[Screenshot grounding data]
________________
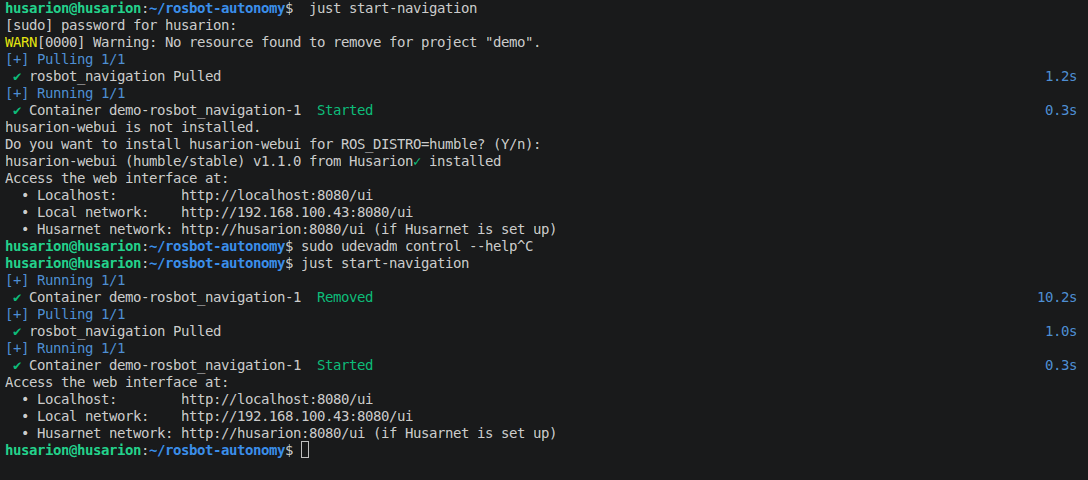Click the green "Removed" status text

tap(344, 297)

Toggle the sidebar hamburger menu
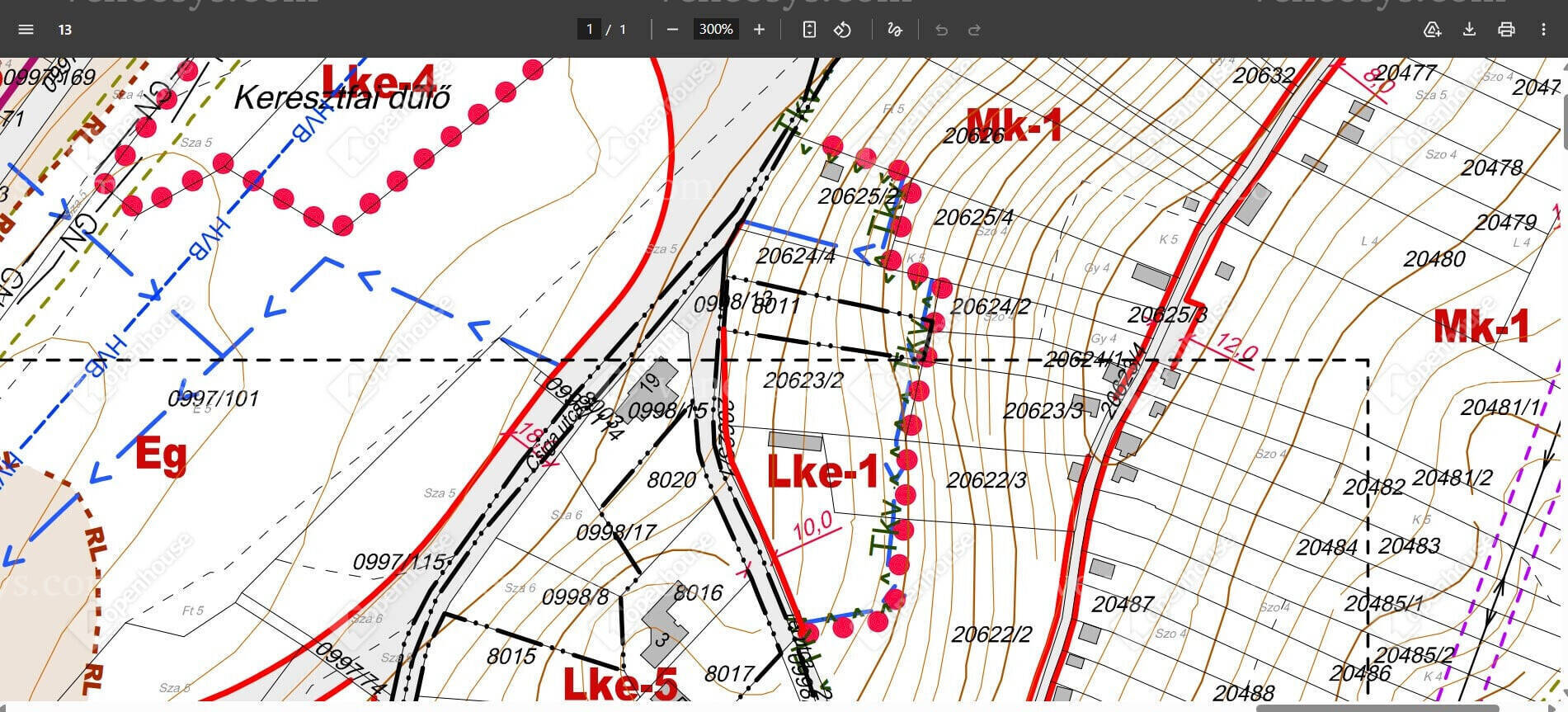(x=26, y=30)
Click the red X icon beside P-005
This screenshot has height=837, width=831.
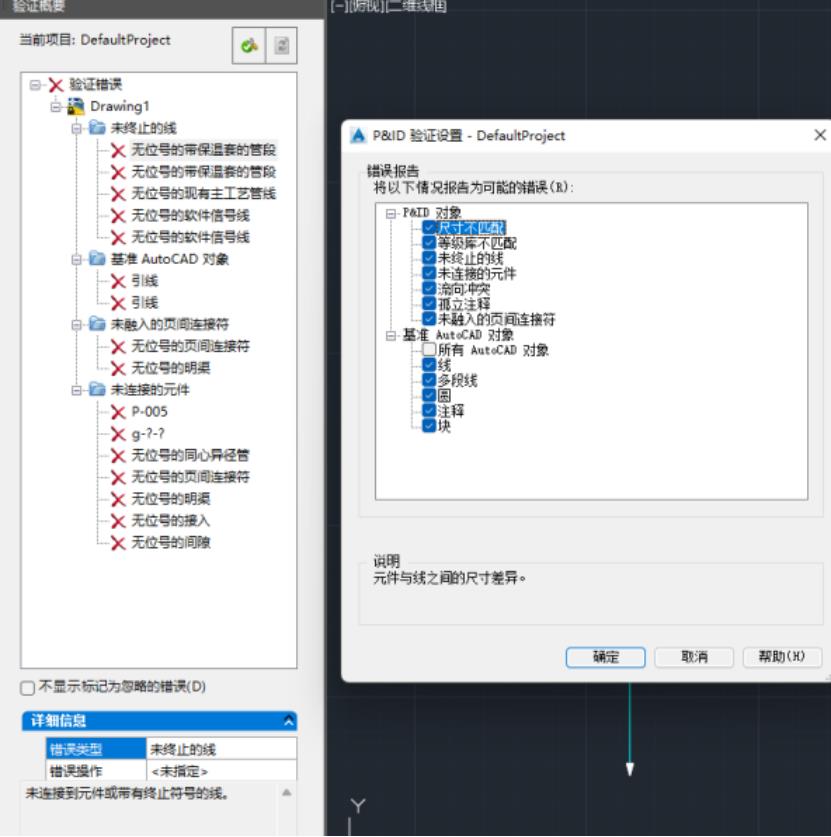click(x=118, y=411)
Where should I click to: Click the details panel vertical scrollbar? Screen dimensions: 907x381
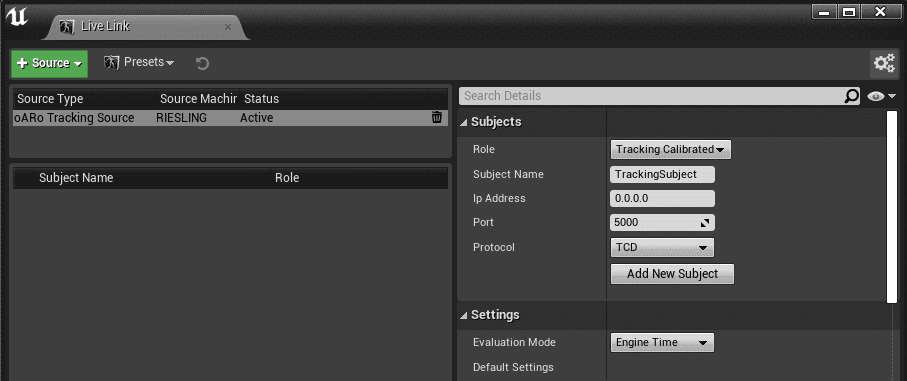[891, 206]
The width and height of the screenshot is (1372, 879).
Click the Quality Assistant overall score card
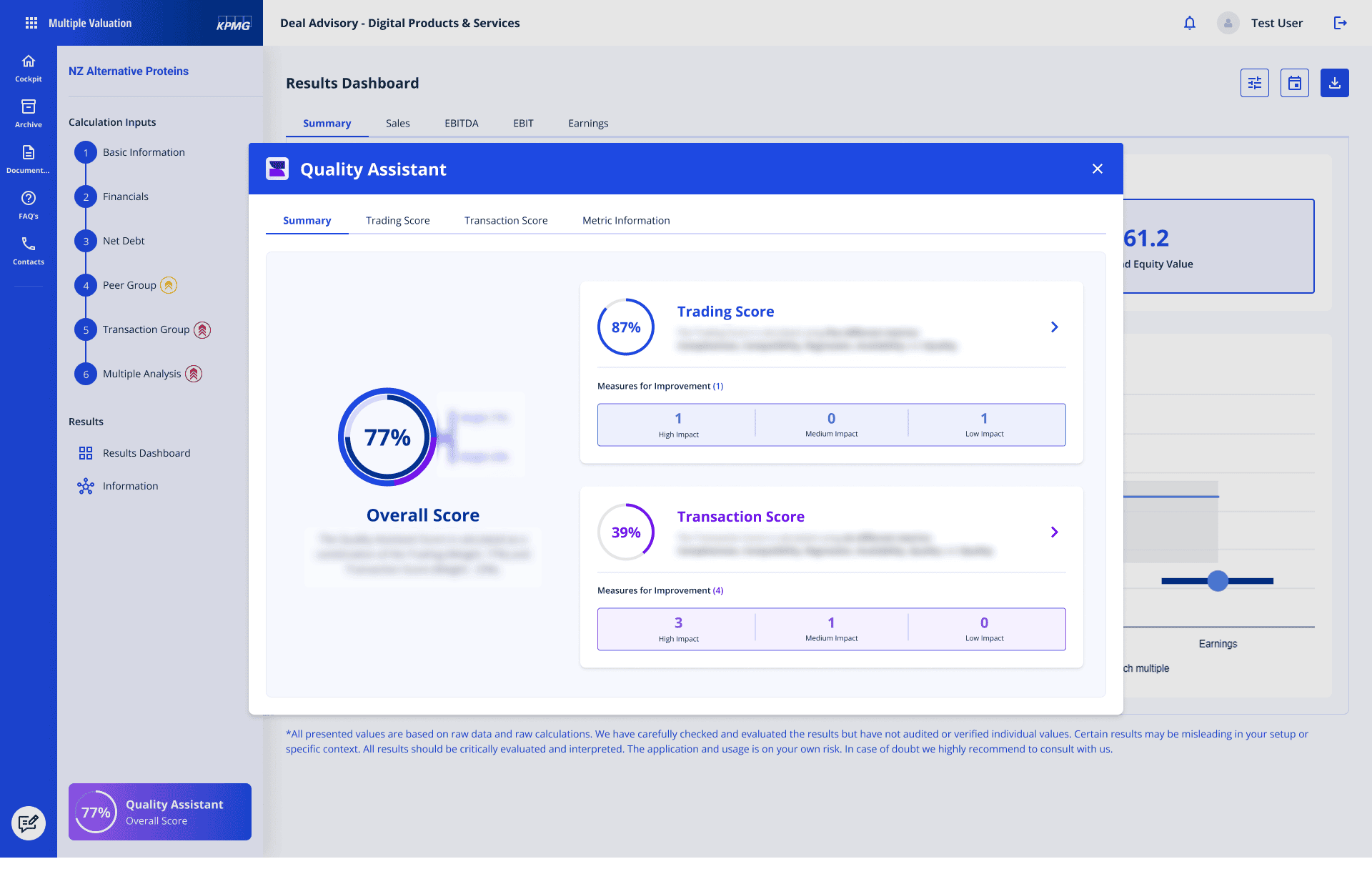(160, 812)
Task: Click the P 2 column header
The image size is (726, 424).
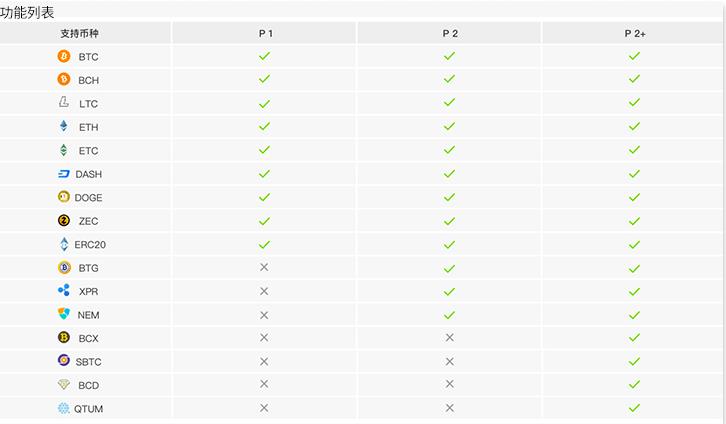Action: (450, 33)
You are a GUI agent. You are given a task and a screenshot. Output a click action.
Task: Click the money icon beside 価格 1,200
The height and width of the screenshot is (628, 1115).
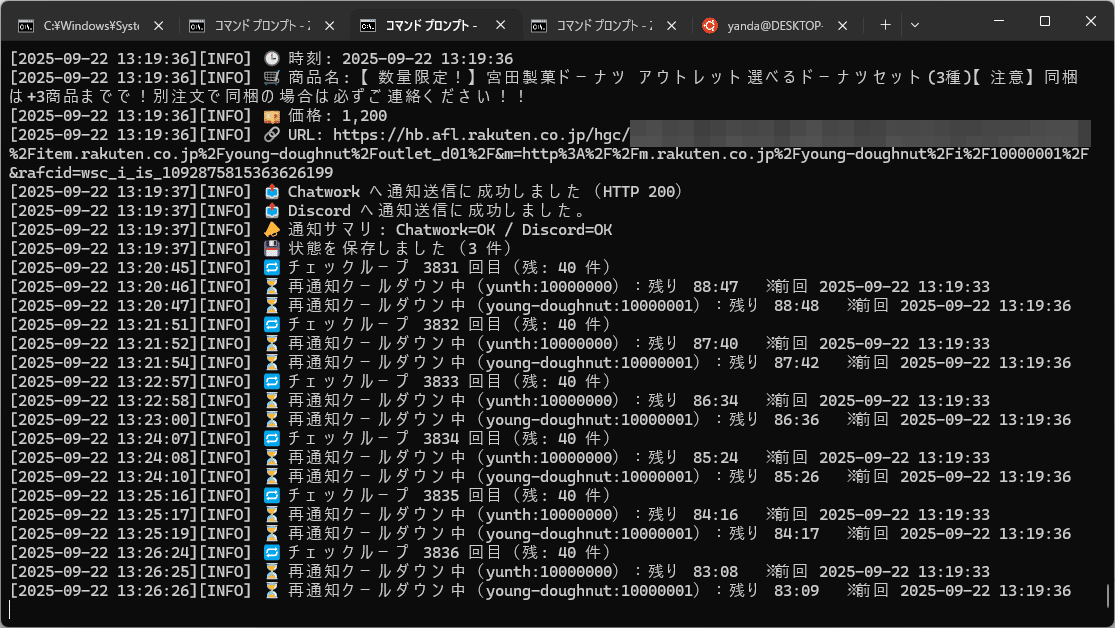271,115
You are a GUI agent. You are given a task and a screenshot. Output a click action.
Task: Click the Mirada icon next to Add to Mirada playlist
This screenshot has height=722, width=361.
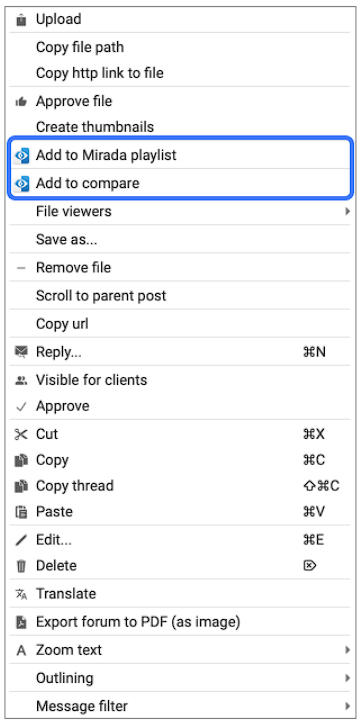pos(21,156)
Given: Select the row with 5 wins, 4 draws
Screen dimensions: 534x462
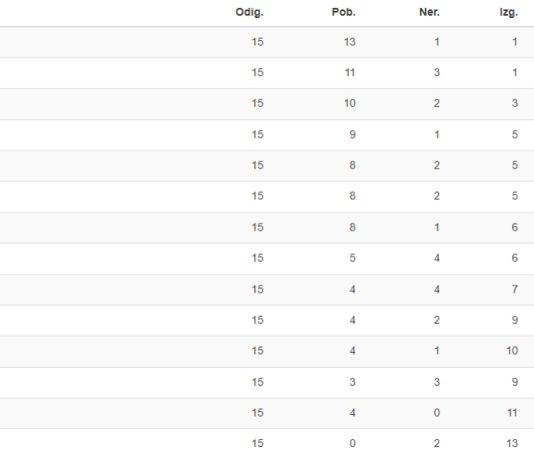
________________
▶ EXERCISE INSTRUCTIONS:
Omitting all pictures, retype exactly the lines from the line containing "This screenshot has height=837, width=831." down to the last line above, both ends included.

▶ REPLY:
This screenshot has height=837, width=831.
click(x=118, y=411)
Where should I click to: Click the details panel vertical scrollbar? Screen dimensions: 907x381
[891, 206]
The width and height of the screenshot is (1372, 879).
Click the Quality Assistant overall score card
(160, 812)
Task: Click the P 2 column header
The image size is (726, 424).
Action: (450, 33)
You are a GUI agent. You are given a task and a screenshot. Output a click action.
Task: Click the money icon beside 価格 1,200
The height and width of the screenshot is (628, 1115).
271,115
You are a GUI agent. You are given a task and a screenshot. Output a click action.
Task: Click the Mirada icon next to Add to Mirada playlist
This screenshot has height=722, width=361.
pos(21,156)
Given: Select the row with 5 wins, 4 draws
Screen dimensions: 534x462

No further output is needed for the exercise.